Tuesday, June 8, 2010

Scent of Grapes

With the very narrow and bumpy roads, it will take you a few hours’ drive from metropolitan Manila to a little town off the coast of Batangas called Mabini. Even farther, past the steep slopes that wind all the way to a dead end is a quaint Bgy. Pulang Anahao, aptly called “Little Italy” from the uniform architecture of the mid-sized houses that follow traditional Italy’s, especially those in Modena.

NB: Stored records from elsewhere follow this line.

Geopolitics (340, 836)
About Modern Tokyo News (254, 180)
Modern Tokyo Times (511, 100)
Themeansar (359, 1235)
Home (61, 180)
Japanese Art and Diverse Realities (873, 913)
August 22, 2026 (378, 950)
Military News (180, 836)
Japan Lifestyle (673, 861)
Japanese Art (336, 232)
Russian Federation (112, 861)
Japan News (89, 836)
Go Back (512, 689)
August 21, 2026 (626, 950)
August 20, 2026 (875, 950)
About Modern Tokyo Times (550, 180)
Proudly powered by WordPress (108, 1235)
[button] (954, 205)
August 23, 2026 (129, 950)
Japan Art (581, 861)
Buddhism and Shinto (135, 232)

What takes unusually longer, though, is the amount of dialogue one needs to engage in before any piece of ice is broken with the locals. Often times reserved, they seem thrifty with how much they share. This would confuse anyone, at the outset, but after a more prudent prodding, one would surmise it’s really the perplexing nature of their stories that keep them away from the limelight. For starters, Little Italy is a place where spouses are cousins and the village captain is connected to everyone by the second degree, at most, much like the Amish Village of the United States.

Another parallelism between the Amish Village and Little Italy is the quasi-resistance to the ‘outside world,’ thus necessitating a deliberate reach-out if one were to know them deeply. It is a place of contrasts, too, where dim nipa huts are juxtaposed with bright-colored mansions, which only goes to show the ambiguity of Little Italy’s way of life: relatively advanced yet rooted, progressive with the huge influx of remittances but very, very laidback.

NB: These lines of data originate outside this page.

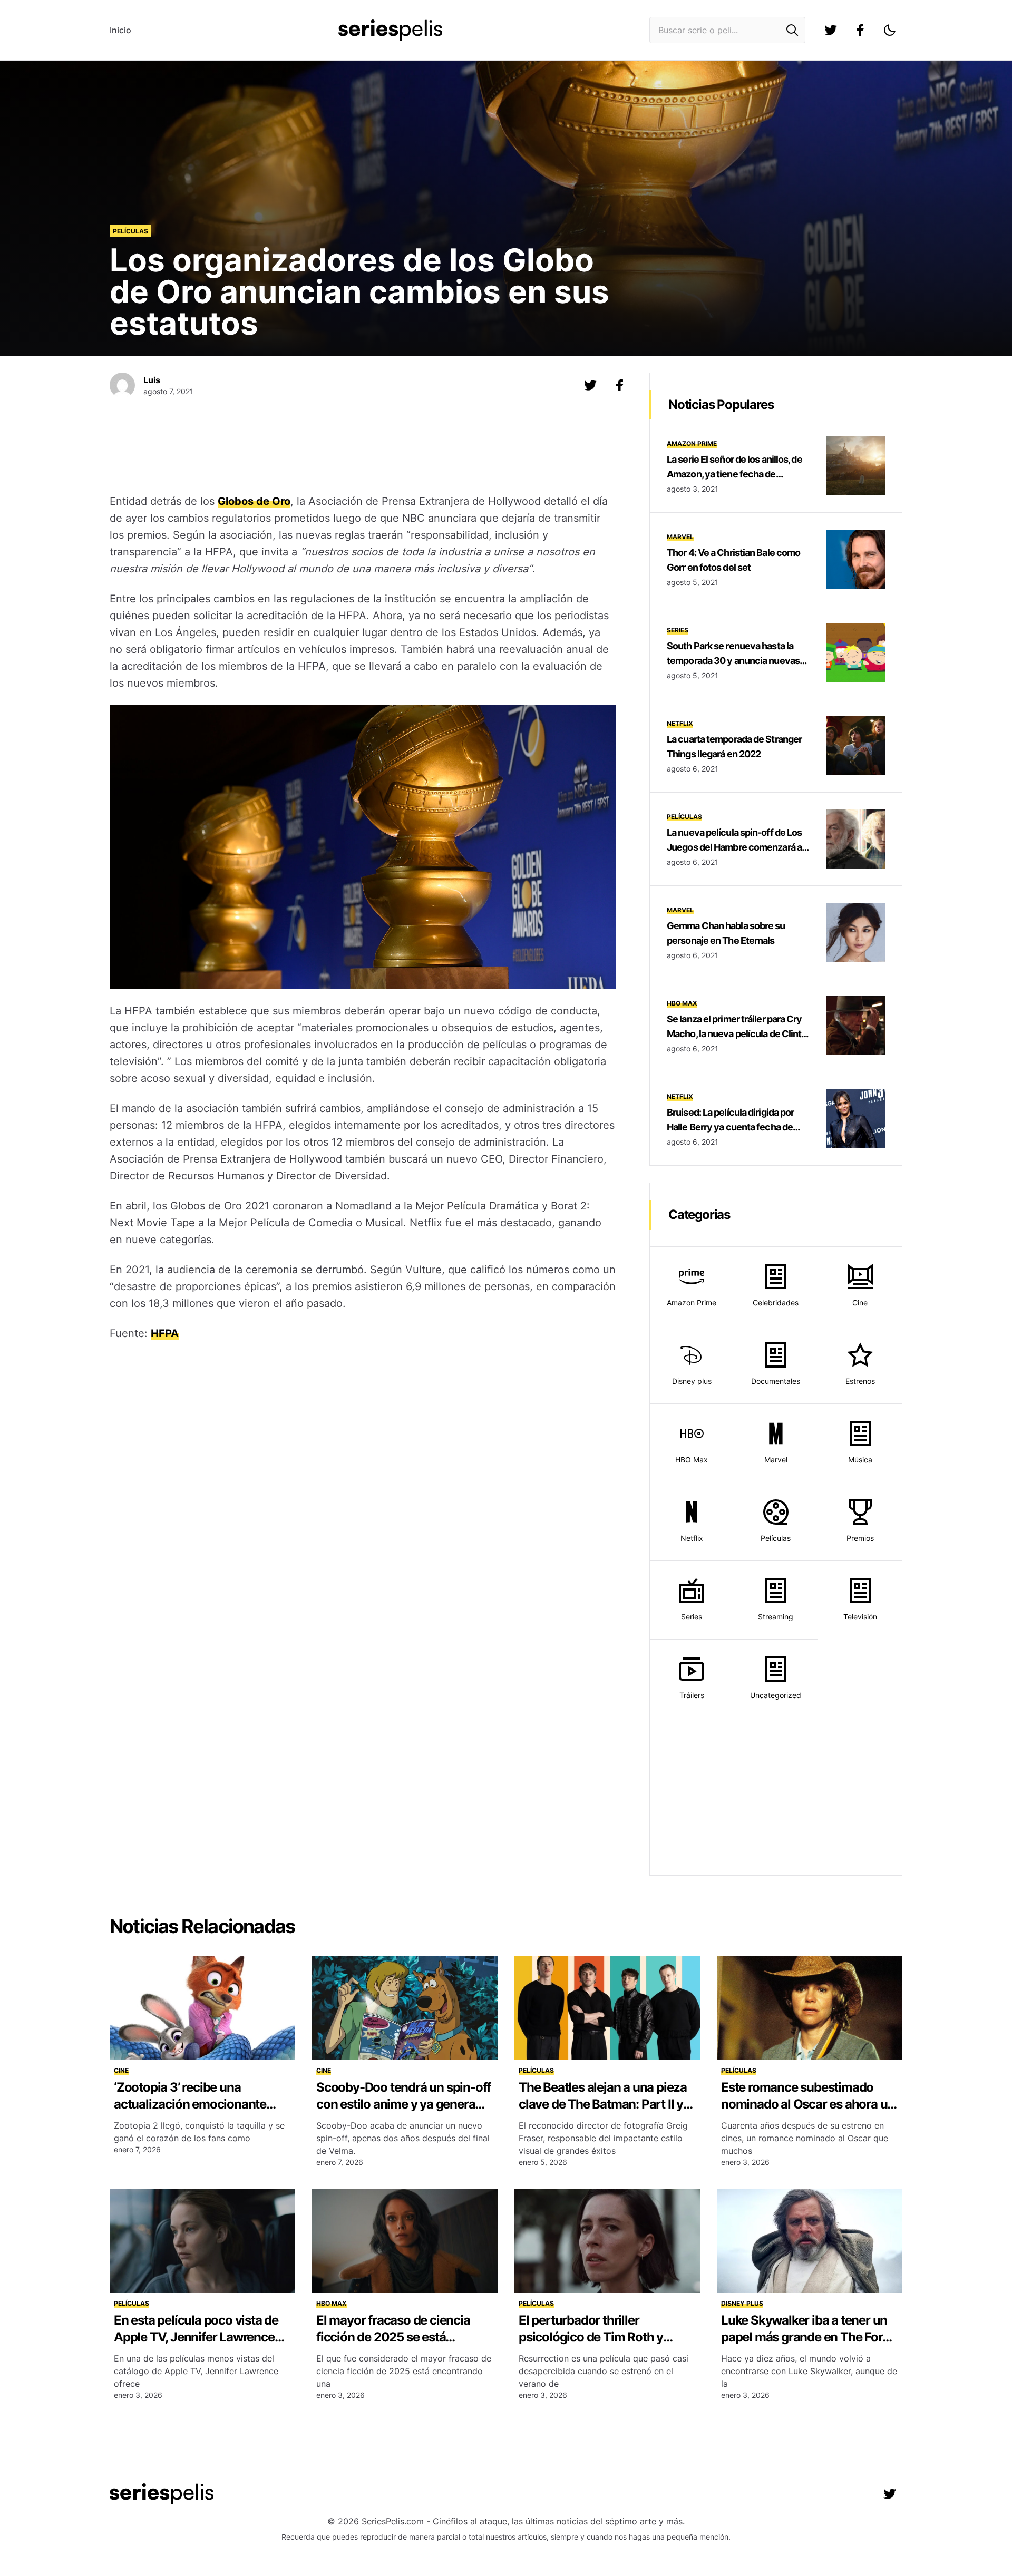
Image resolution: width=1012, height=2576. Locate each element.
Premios (860, 1538)
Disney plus (692, 1381)
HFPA (165, 1333)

It is a place where relationships border arbitrary but, on the other hand, individual income is clearly delineated. One would hear stories, albeit unclear, about competition where dog eats dog for money. Another would bawl broken relationships that came second to bold ambitions. Still another would find children loitering the streets, instead of attending to their lessons in school because they presume a domestic job in Italy way ahead of university graduation. But what happens if they can’t?

Seemingly, that’s not the case. Little Italy enjoys a certain camaraderie not seen anywhere in the Philippines- locals take turns sending one another overseas. This selfless act has gone a long way in instigating a culture of generosity among the locals and overseas workers. Remittances have not only built extravagant homes for families, but a church and a smooth road for the community, as well. The council is well-organized and respected that a mere visit to any resident while you are accompanied by any of the officers already springs trust. Most of all, one would witness how much the place has progressed; the disparity between Little Italy and all the towns preceding it is so immense, it’s difficult to ignore.

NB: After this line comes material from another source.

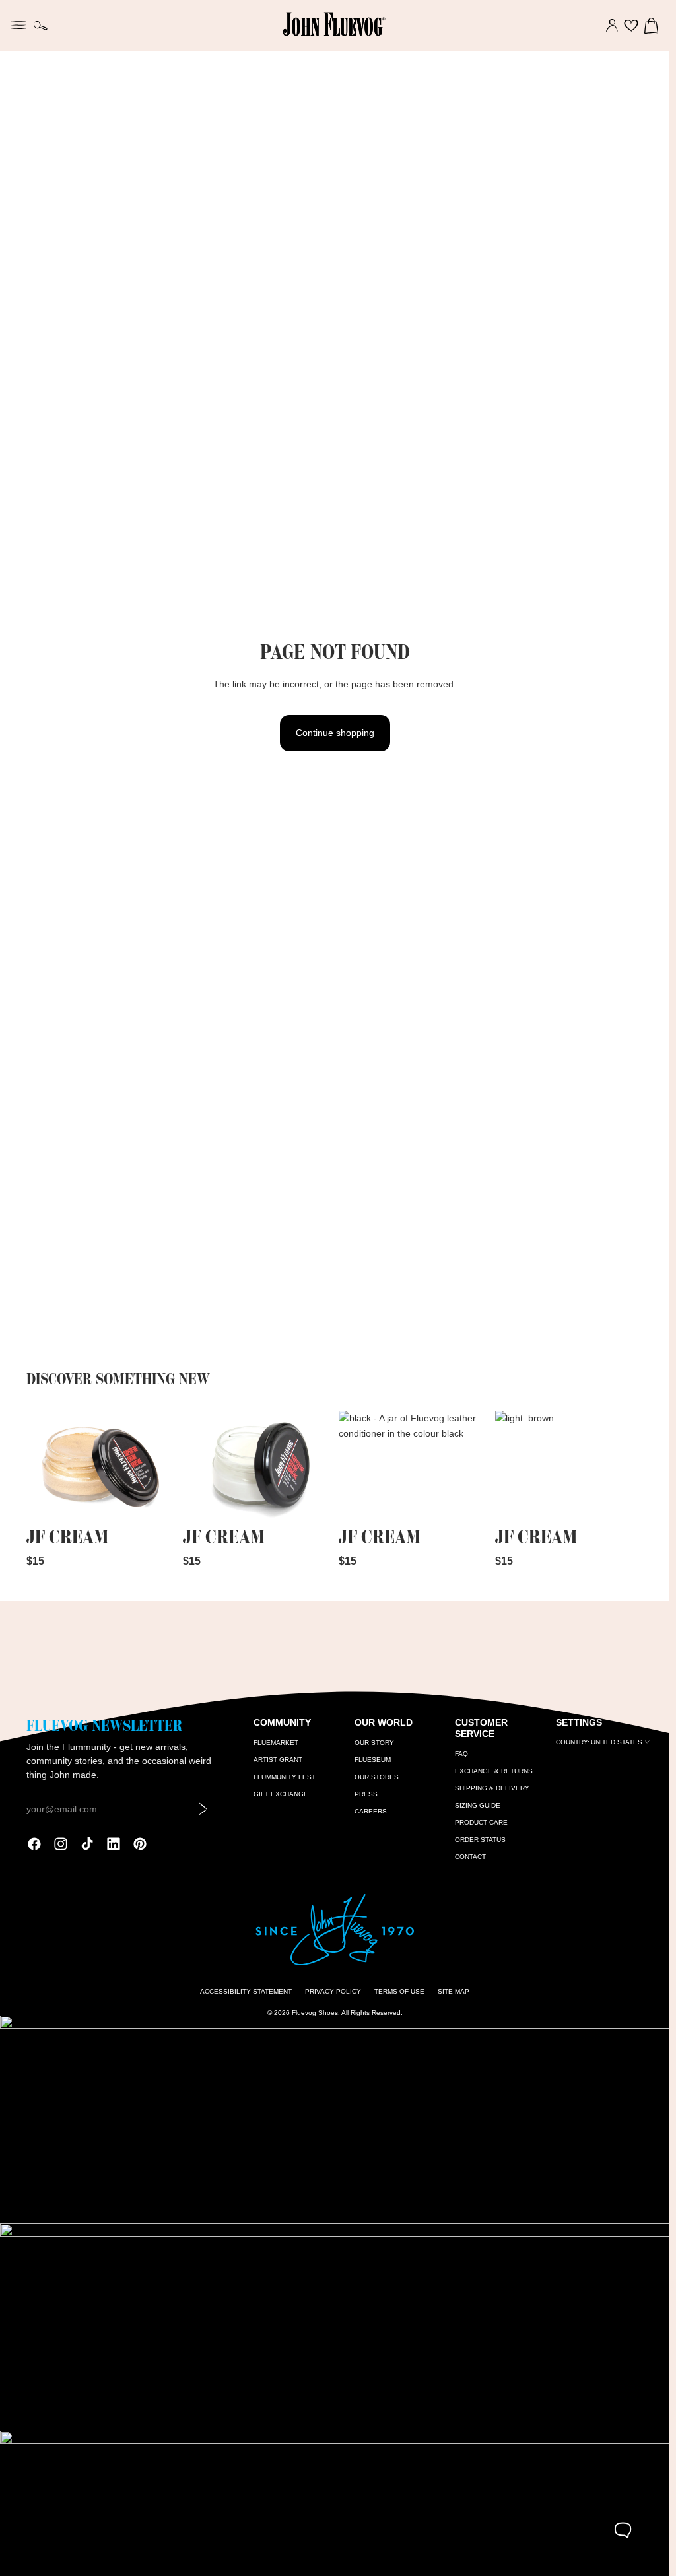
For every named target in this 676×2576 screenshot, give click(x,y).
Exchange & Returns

Indeed, it is a very narrow road to Little Italy. One would endure the difficult terrain and extremely impoverished areas in order to get there. Likewise, Little Italy is every facet a representation of what suffering these Filipino workers stomach on their road to success- hunger, deportation, homesickness and the worst of these I could not even imagine- walking all the way from Austria in order to discreetly pass through the border while risking one’s life to random gunshots.

When people talk about diaspora, more often than not, Italy is left out what with all these horrifying stories. True. However, the scent of apples in America may be infinite but, to this day, has it pioneered a place that can emulate Little Italy?

You climb up the narrow road and, in the end, you start to feel the warmth the place exudes, as every local runs to assist you. Then, you realize that the residents of Pulang Anahao are not any less hospitable than the rest of the Philippines’. What sets them apart, however, is that they have a secret and a reputation to keep. Their secret stems from decades of hardships that photographs cannot conceal despite extremely indulging magazine write-ups (the very reason why locals do not pose for pictures).

And their reputation?

Unlike apples, the lush of grapes has no scent, much less lucrative. But, unlike apples, the lush of grapes does not rot in one’s backyard, rather evolve into fecund wines and spirits. True enough, the beauty of Italy lies not on going there, but on coming back to a town that has seen the fruits of one’s labor. More importantly, unlike apples, this is achieved not by an individual endeavor but a cluster of equally passionate people with only the success of a Modena-counterpart in tow.

The Little Italy in Mabini is famed not because of people’s exodus from Pulang Anahao to cities in Italy, nor from tales of motherless generations thriving on balikbayan boxes from Modena. It is those conspicuously picturesque houses lining a rustic, narrow street that serve witness to the success of OFWs amid disturbing stories of life-and-death and passing hunger and, most of all, to giving back to the place where they come from. And if you’re lucky, you find a man in his 70s sipping Nescafe Gusto Ricco by the terrazza as he speaks about children and children’s children raised in Italy but will always find their way to the better Little Italy.